** Information given **
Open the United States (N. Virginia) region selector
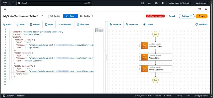 [x=180, y=3]
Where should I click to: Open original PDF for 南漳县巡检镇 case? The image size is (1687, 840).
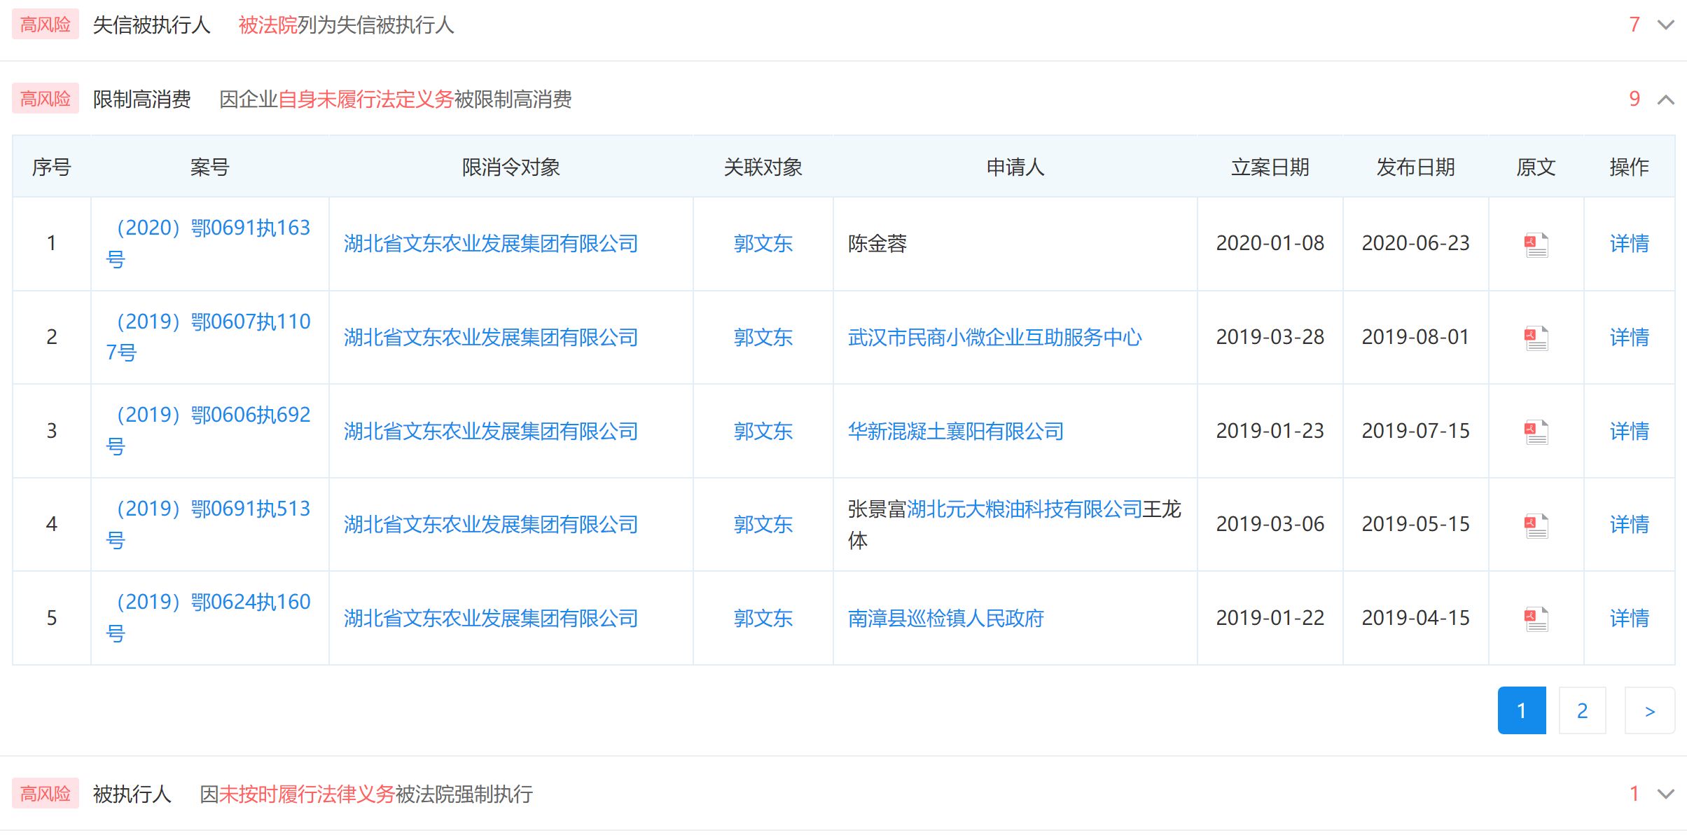[x=1536, y=619]
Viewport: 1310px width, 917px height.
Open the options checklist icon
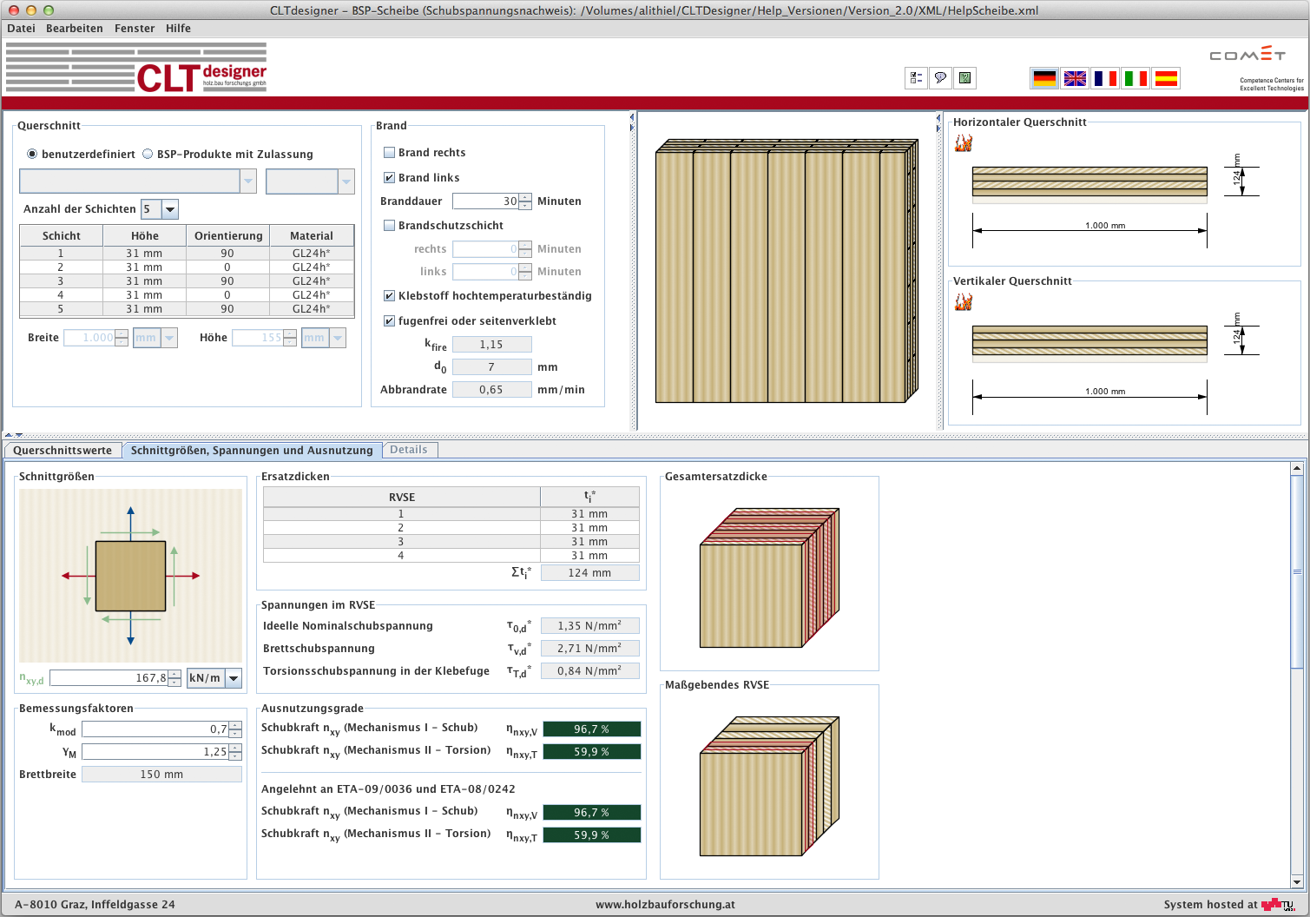[916, 78]
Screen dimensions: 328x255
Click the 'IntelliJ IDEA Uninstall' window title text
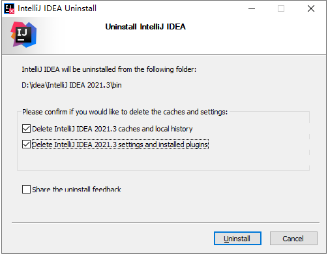[57, 9]
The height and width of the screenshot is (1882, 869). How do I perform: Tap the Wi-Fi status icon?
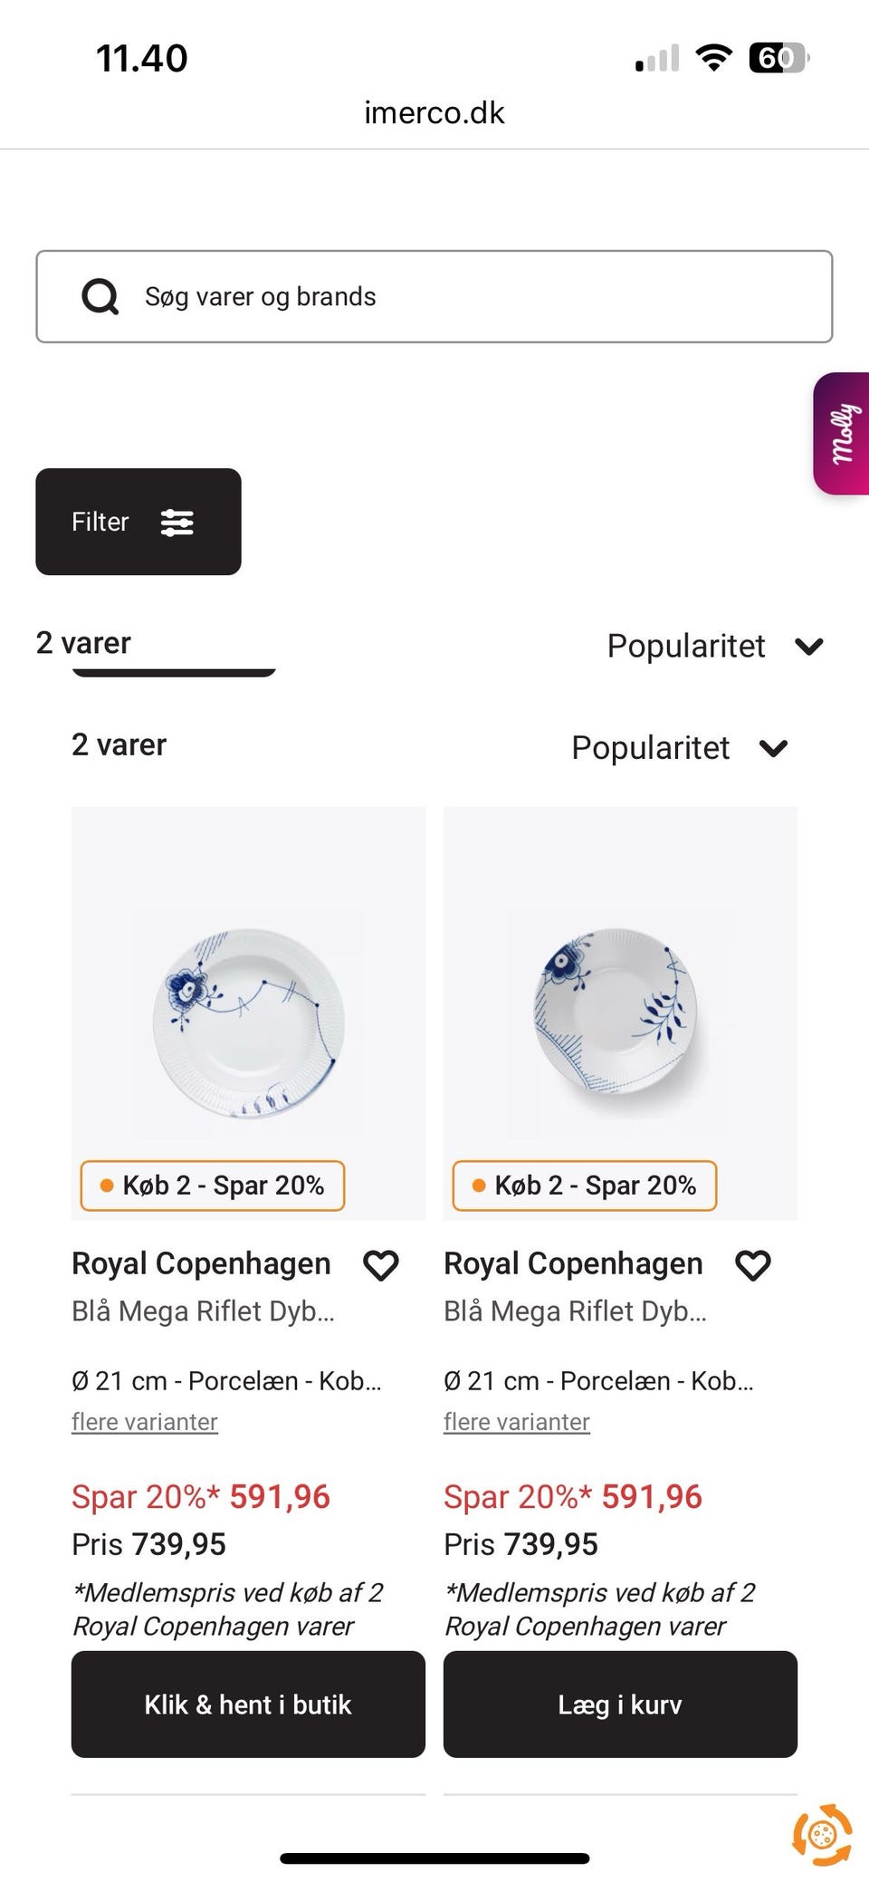pos(713,58)
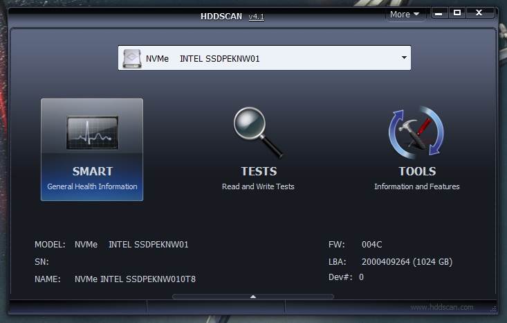
Task: Click the General Health Information caption
Action: click(x=92, y=186)
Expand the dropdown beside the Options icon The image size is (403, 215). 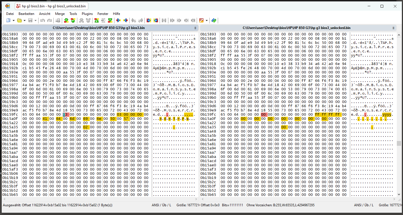(x=207, y=20)
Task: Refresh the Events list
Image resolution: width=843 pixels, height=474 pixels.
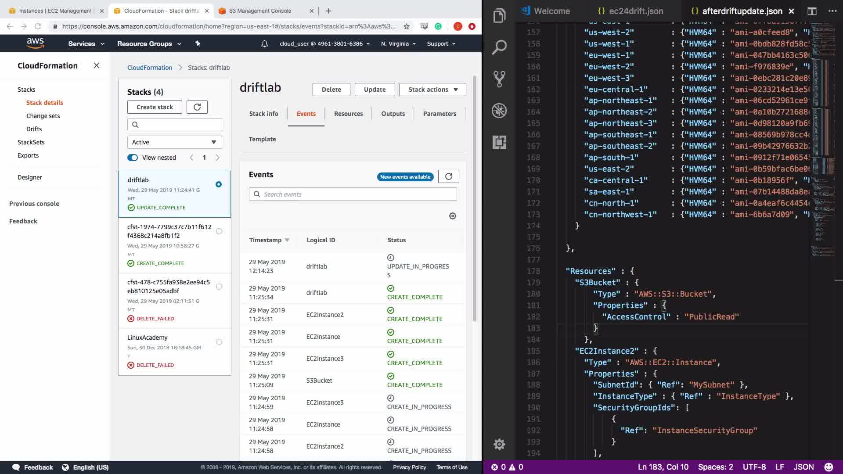Action: pyautogui.click(x=448, y=176)
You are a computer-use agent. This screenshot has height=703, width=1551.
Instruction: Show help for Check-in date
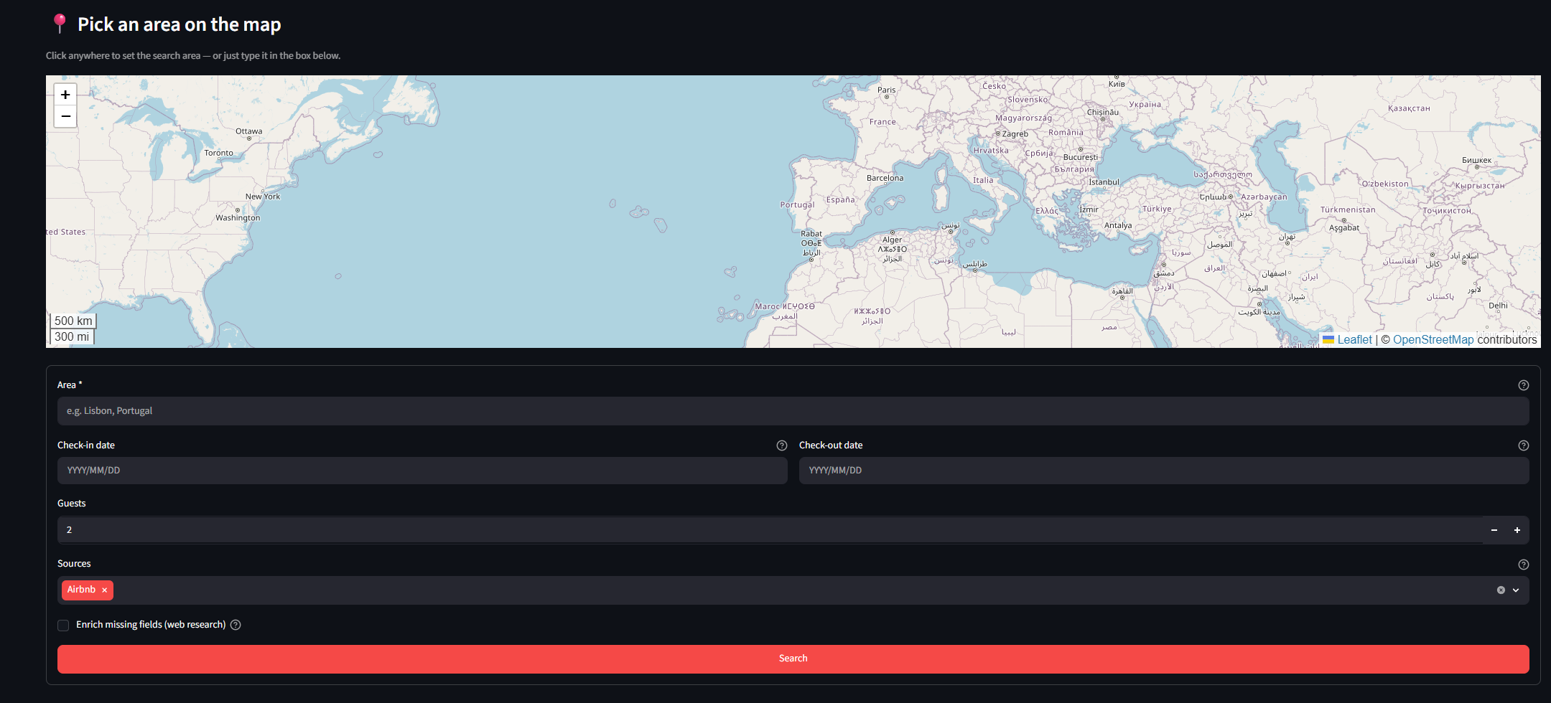(x=781, y=445)
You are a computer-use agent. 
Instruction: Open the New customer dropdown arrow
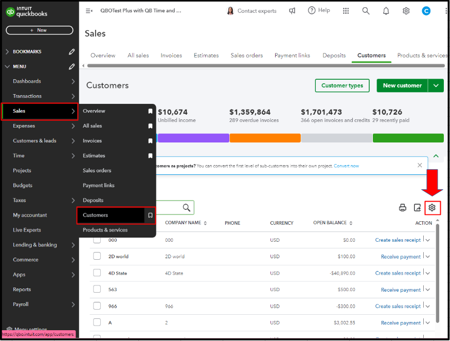tap(436, 85)
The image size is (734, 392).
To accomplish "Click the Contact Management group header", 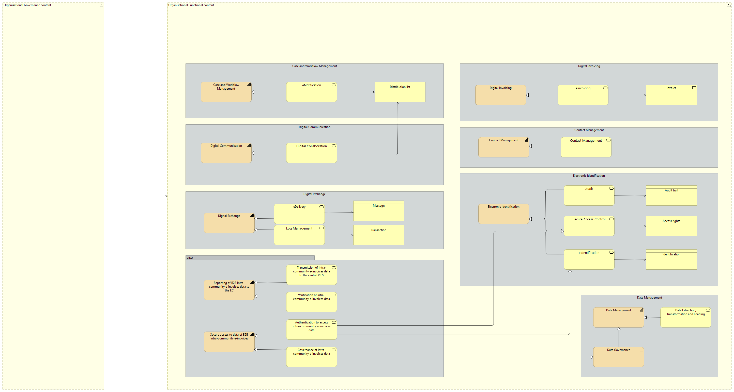I will pos(589,130).
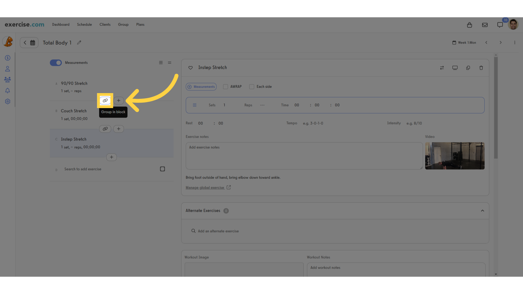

** Aim **
Please collect every line above that contains the string "agent" and copy each one in full.

** Full solution **
You are a computer-use agent. This screenshot has height=703, width=1551.
You are a computer-use agent. 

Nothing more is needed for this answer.